14915 - Enchanted Scroll Decoder   

Description

Deep beneath the Grand Library of Arcanis, an apprentice mage discovers a sealed vault containing a collection of enchanted scrolls. Each scroll bears a long sequence of characters, but the true message is hidden within.

The text on each scroll is structured as follows: meaningful spell fragments are separated by a recurring magic glyph pattern. To decode the scroll, you must:

  1. Split the text at every occurrence of the glyph pattern to extract the individual spell fragments.
  2. Sort the characters within each fragment according to the ancient rules of Magical Resonance.

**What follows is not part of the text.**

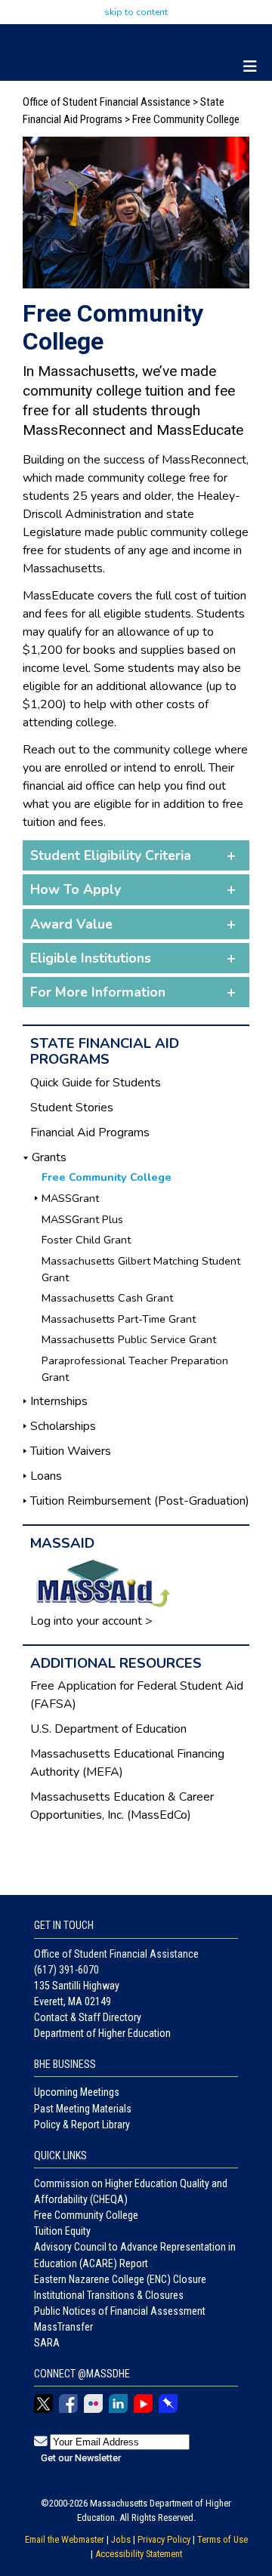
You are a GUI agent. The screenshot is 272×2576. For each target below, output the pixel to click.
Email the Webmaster (64, 2539)
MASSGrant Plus (82, 1219)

Important: When the glyph pattern appears consecutively (with nothing between two occurrences), or at the very beginning or end of the text, no empty fragment is produced — simply skip over them. Only non-empty fragments are kept.

Sorting Rules (Magical Resonance Order)

Within each spell fragment, rearrange the characters according to the following rules (applied in order of priority):

  1. Frequency first: Characters that appear more frequently in the fragment come first.
  2. Type priority (same frequency): Uppercase letters (AZ) come before lowercase letters (az), which come before digits (09).
  3. Within same type and frequency:
    • Letters are sorted in dictionary order (A < B < ... < Z; a < b < ... < z).
    • Digits are sorted in increasing order (0 < 1 < ... < 9).

Example

String: MagicXScrollXAA11bbba Glyph pattern: X

Step 1 — Split: Splitting by X yields: ["Magic", "Scroll", "AA11bbba"]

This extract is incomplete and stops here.